◆ TASK
Output the data below exactly, without images.

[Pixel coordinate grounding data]

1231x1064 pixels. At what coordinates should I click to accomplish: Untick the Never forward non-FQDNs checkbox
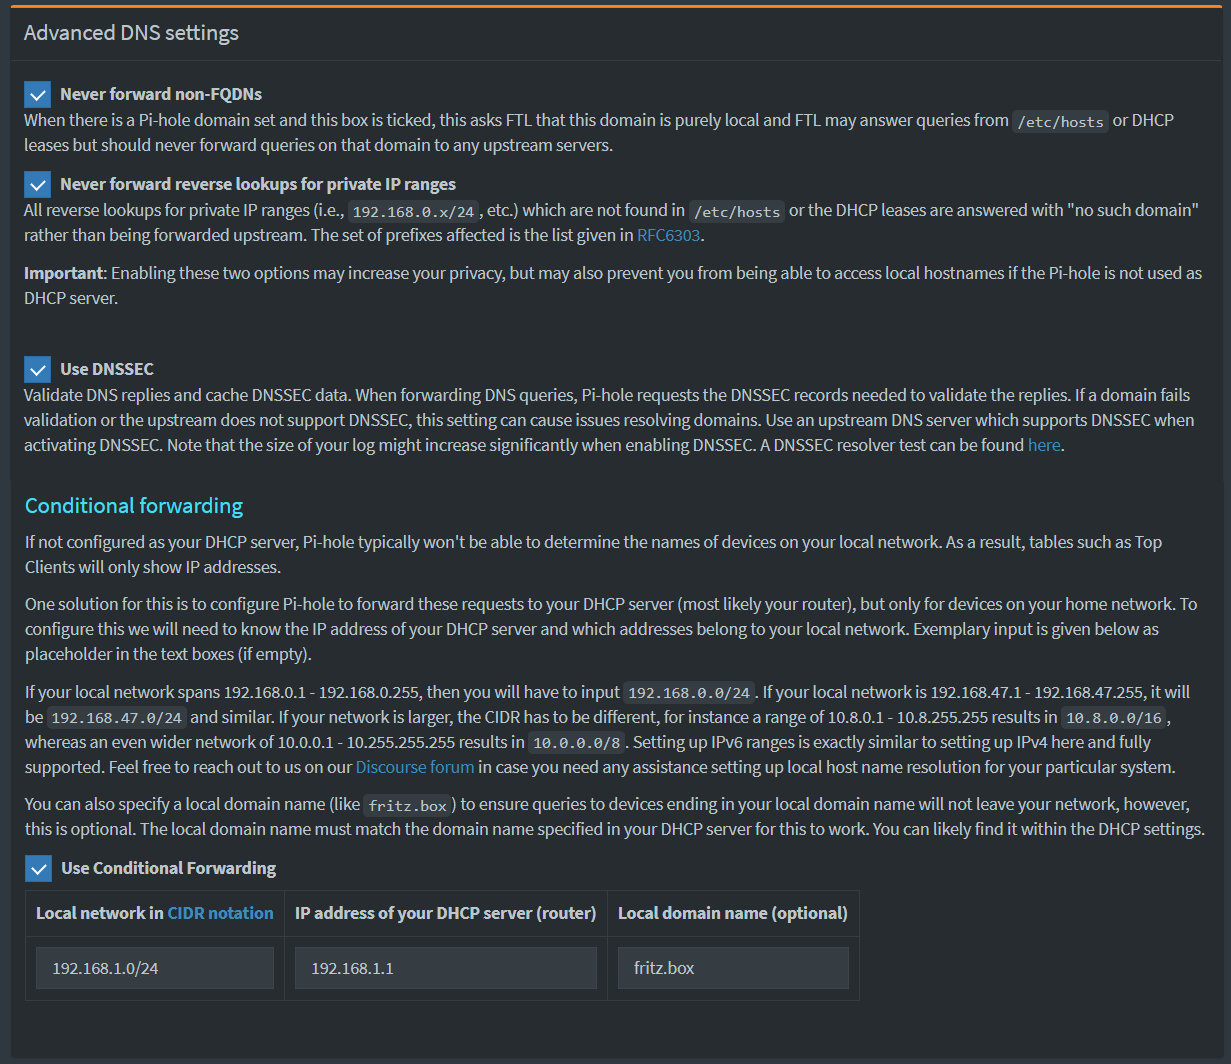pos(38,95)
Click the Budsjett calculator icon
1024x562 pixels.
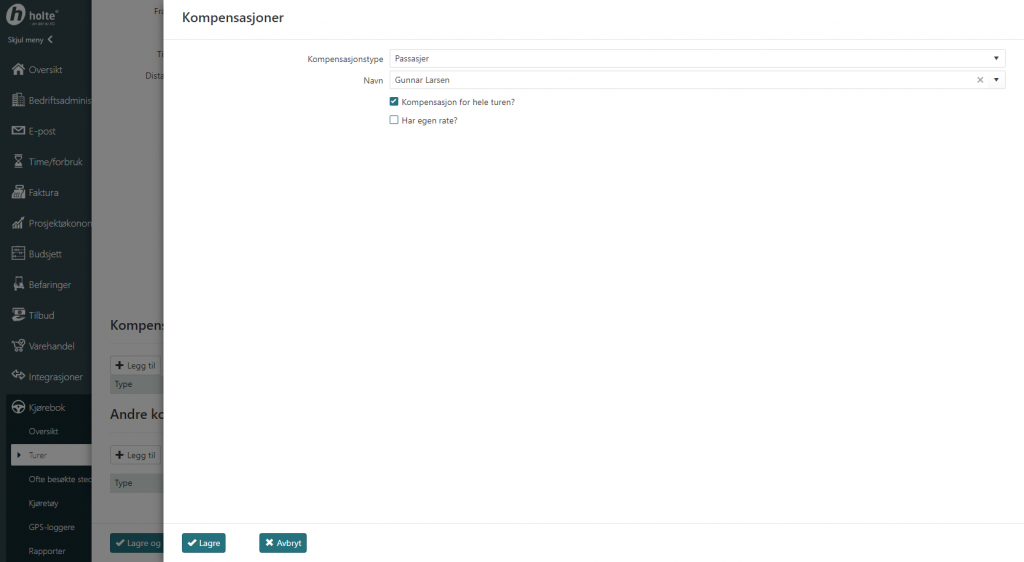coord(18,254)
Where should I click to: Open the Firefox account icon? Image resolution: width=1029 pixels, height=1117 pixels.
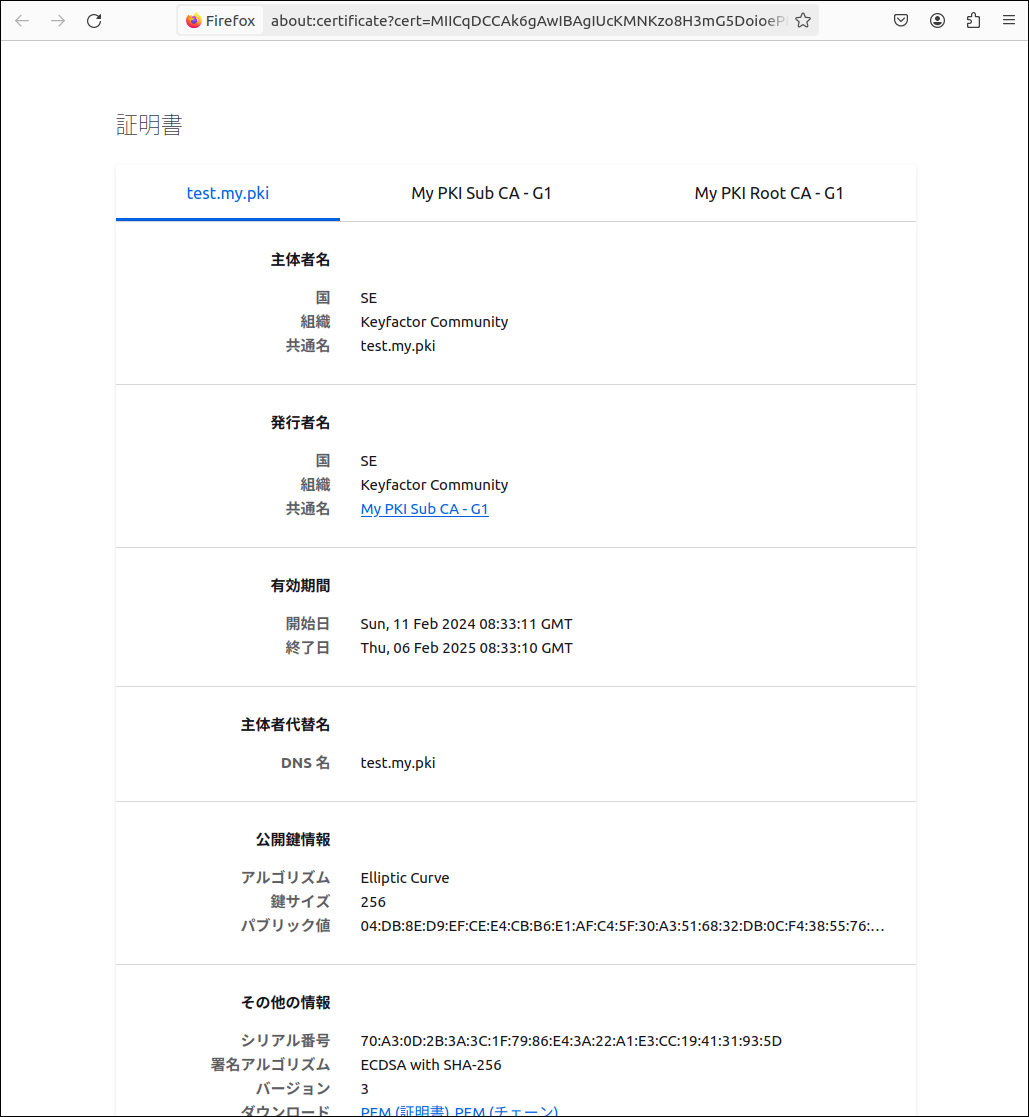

◆ PROBLEM SOLUTION
1231x1064 pixels. At what coordinates should I click to accomplish: Untick the Never forward non-FQDNs checkbox
pos(38,95)
Click the Budsjett calculator icon
1024x562 pixels.
coord(18,254)
Where should I click to: Open the Firefox account icon? Image resolution: width=1029 pixels, height=1117 pixels.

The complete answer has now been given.